Do you have significant concerns about the care provided or do you feel the criteria for SJR was misjudged?

  • If 'Yes' go to point 4
  • If 'No' go to point 5


  • You may identify acts or omissions in care that could have contributed to the patient’s death or may feel as though the “red flag” previously identified is incorrect.
  • If you have significant concerns about the care provided, and feel serious incident criteria is met, please stop the Structured Judgement Review process immediately and inform Mortality Review Manager or Head of Patient Safety in her absence.
  • If you come to learn that the patient had a diagnosis of a learning disability, please also stop the Structured Judgement Review Process immediately and:
  • Report the death to the Learning Disabilities Mortality Review (LeDeR) by following the link. Learning Disabilities Mortality Review Programme | School for Policy Studies | University of Bristol
  • Inform Mortality Review Manager or Head of Patient Safety in her absence.

5. Recommendations

  • Learning identified during a Structured Judgement Review should lead to recommendations for the treating team and care group, and in some cases a Trust-wide recommendation will be required to address the concern.
  • Recommendations should be concise and clearly documented in the review.

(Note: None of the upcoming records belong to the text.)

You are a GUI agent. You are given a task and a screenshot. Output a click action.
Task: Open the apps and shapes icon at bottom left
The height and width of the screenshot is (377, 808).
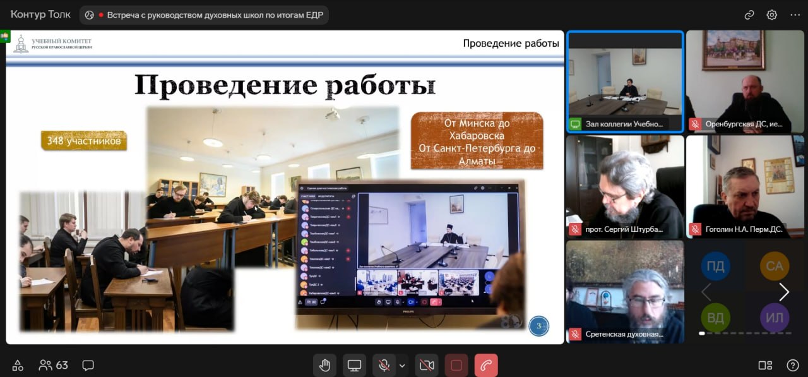[x=18, y=365]

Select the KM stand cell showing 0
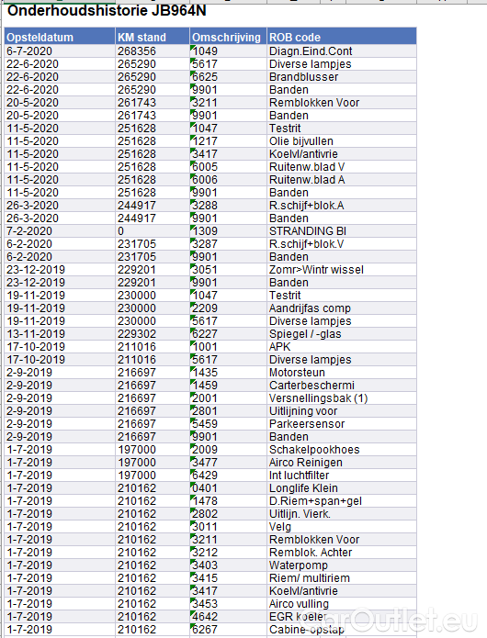153,231
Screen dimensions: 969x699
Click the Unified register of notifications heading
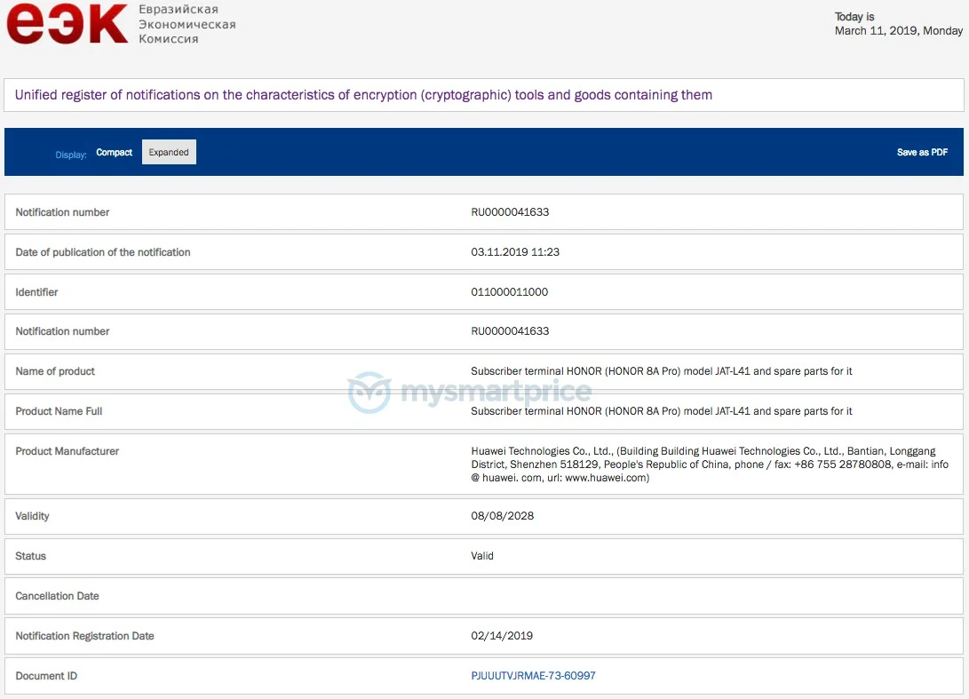363,95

6. What happens when you have completed the SJR

  • Once you have completed the Structured Judgement Review form, please send to Frances Lowrey, Mortality Review Manager, frances.lowrey@nhs.net
  • The information is then transferred to Datix under the Structured Judgement Review section of the incident.
  • The review will be shared with the Serious Incident and Complaints Investigation Lead to determine if there are recommendations to be added to Trust-wide action plans.
  • The responsible team will also receive the review and create actions from each local recommendation (those not included in Trust-wide action plans) to ensure learning is embedded. These must be shared with the Mortality Review Manager, who will add to Datix.
  • If the patient’s family was informed that a review would be completed, the findings from the SJR will need to be shared with them by the team involved.

7. Monitoring

  • Monitoring of the Trust-wide actions will be completed by the Serious Incident and Complaints investigation Lead and the
  • Mortality Review Manager. Monitoring of local actions will be completed by the Mortality Review manager.
  • The Mortality Review manager will produce quarterly mortality reports for Trust-wide Patient Safety and Mortality Review Group and Quality Committee.